Le telecamere hanno documentato in un mese almeno 100 (CENTO) episodi di maltrattamenti nei confronti di nove bambini tra i sette e i quindici anni! I piccoli (come riportato, tra gli altri, dal quotidiano «Il Messaggero») venivano legati alle sedie con le braccia bloccate dietro la schiena e messi a tacere quando urlavano e piangevano. Le educatrici pigiavano fazzoletti sulla loro bocca, fino quasi a bloccar loro il respiro.
Le intercettazioni audio nei bagni della struttura hanno documentato il suono di schiaffi sulla pelle nuda e i pianti dei piccoli, oltre a numerosi episodi di minacce e insulti.
Parliamo di bambini, affetti da gravi forme di autismo, che in molti casi non erano nemmeno in grado di comunicare le violenze subite. Una mamma ha raccontato di avere notato dei segni sulle braccia di suo figlio e quando ha chiesto spiegazioni le è stato risposto che era caduto.
Senza questa ingente documentazione, resa possibile solo dall’installazione delle videocamere, avremmo mai saputo di una vergogna così grande consumata sulla pelle di innocenti?
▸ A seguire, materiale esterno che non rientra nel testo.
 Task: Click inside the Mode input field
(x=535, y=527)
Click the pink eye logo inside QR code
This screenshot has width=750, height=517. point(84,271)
Quante altre angherie e soprusi avrebbero dovuto sopportare prima che il virtuoso percorso disegnato da certi sapienti studiosi si compisse?
Posso permettermi di segnalare loro che a mio figlio è stata riscontrata, un mattino di due anni fa, l’“improvvisa” incrinatura di una costola, con prognosi di venti giorni rilasciata dall’ospedale, ma l’assenza di un circuito di videosorveglianza interna ha impedito di risalire ai responsabili, senza che nei confronti di costoro fossero adottati provvedimenti e soprattutto senza che la Procura della Repubblica desse seguito alla mia denuncia?

L’ordinanza di custodia cautelare nei confronti delle educatrici responsabili dell’infamia di Noicattaro non può bastare, anche se la decisione dell’autorità giudiziaria va naturalmente rispettata. Spero ancora, però, che le responsabili scontino la pena in carcere e vi rimangano a lungo.
Ma, in pari misura, non ho difficoltà ad aggiungere che l’input del potere mediatico, che mette la sordina ad altre responsabilità, non mi piace affatto. Trovo giusto, per le ragioni che ho provato a spiegare, che provvedimenti consoni siano assunti anche nei confronti di quei funzionari e dirigenti pubblici che non hanno vigilato adeguatamente, nonché nei riguardi di chi è al vertice di un istituto come quello pugliese, presentato, addirittura, come “centro di riabilitazione per l’autismo”.

Ora questi bambini, e le loro famiglie, vanno aiutati ad ogni costo, tenendo conto del dramma che hanno sofferto. Sarebbe bello se le Associazioni, oltre che esprimere scontate parole di circostanza, si costituissero parte civile, qualora ve ne fossero i presupposti giuridici.
A Lorenzo Fontana, invece, responsabile di un fantomatico Ministero per le Disabilità, rivolgo un accorato appello, da genitore di un figlio autistico adulto, perché dia a se stesso, magari grazie a un forte pizzicotto, un segno tangibile di esistenza, tale da metterlo in condizione di battere un colpo. È tempo infatti di operare concretamente, e non a parole, a sostegno di persone che soffrono ogni giorno per il deplorevole abbandono a cui sono condannate da politiche, queste sì, miopi e alienanti di chi ci amministra e governa!